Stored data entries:
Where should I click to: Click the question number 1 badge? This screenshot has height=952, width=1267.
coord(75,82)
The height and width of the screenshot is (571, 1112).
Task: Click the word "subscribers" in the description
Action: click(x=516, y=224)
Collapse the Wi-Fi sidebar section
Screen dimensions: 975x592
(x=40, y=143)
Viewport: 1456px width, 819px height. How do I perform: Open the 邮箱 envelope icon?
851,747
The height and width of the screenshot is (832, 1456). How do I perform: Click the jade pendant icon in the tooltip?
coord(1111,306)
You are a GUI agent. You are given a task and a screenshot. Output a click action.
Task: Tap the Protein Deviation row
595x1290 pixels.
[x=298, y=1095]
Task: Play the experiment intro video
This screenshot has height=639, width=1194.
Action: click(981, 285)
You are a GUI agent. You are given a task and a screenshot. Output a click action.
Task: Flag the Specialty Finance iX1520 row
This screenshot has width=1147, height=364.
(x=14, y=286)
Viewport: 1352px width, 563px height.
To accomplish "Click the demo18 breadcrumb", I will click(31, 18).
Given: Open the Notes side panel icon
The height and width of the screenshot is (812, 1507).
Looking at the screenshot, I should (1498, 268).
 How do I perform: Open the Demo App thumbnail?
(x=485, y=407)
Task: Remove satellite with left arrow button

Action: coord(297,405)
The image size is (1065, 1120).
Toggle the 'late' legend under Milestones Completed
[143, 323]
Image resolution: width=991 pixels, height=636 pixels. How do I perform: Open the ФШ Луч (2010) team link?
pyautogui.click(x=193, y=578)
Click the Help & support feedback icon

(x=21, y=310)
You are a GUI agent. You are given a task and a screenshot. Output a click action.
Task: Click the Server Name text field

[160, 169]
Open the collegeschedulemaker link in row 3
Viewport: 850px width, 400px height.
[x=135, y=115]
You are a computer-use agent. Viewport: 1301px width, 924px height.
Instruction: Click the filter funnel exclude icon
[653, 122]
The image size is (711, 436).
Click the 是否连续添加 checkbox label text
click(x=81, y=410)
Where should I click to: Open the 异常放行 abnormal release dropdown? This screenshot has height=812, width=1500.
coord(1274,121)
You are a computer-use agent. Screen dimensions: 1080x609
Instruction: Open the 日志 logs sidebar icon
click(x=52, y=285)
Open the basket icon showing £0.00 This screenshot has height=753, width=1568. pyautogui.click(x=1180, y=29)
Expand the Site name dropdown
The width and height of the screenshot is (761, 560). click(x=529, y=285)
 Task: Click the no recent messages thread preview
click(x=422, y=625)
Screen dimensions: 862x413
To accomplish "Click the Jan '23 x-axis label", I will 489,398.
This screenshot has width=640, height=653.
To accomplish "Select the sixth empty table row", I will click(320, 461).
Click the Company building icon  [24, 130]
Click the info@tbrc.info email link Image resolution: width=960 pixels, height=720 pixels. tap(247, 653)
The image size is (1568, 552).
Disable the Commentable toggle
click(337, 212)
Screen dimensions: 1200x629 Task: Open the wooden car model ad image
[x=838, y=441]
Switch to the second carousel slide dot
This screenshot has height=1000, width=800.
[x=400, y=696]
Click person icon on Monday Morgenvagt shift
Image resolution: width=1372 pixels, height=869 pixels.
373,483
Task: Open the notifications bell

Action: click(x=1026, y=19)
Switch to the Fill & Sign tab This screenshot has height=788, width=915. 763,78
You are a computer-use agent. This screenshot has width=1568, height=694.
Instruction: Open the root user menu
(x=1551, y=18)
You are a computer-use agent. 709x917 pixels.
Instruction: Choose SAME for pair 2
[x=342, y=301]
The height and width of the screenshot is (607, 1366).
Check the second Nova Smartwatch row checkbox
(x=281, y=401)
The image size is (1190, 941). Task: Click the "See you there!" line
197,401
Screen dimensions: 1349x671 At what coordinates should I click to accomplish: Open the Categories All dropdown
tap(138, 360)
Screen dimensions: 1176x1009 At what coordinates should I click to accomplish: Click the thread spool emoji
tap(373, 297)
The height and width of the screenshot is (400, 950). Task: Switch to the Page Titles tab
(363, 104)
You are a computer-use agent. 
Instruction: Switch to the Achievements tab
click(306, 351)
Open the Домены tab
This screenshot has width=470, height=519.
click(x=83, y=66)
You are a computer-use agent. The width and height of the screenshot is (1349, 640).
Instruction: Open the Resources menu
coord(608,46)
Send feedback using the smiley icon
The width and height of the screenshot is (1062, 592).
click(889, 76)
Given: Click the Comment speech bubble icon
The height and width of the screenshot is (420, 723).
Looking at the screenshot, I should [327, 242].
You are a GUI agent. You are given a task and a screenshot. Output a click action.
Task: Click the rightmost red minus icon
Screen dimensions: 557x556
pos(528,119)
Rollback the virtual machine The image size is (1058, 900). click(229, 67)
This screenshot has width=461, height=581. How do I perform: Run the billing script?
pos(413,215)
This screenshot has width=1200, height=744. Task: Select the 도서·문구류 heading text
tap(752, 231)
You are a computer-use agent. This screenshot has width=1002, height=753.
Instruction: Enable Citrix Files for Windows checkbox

* Exercise prompt
Using the records above, copy word for word the line with "Task: Flag the Specialty Finance iX1520 row", the line with "The image size is (1065, 1120).", and every line between them.

* Answer for the task
Task: Flag the Specialty Finance iX1520 row
This screenshot has width=1147, height=364.
(x=14, y=286)
Viewport: 1352px width, 563px height.
To accomplish "Click the demo18 breadcrumb", I will click(31, 18).
Given: Open the Notes side panel icon
The height and width of the screenshot is (812, 1507).
Looking at the screenshot, I should (1498, 268).
 How do I perform: Open the Demo App thumbnail?
(x=485, y=407)
Task: Remove satellite with left arrow button

Action: coord(297,405)
The image size is (1065, 1120).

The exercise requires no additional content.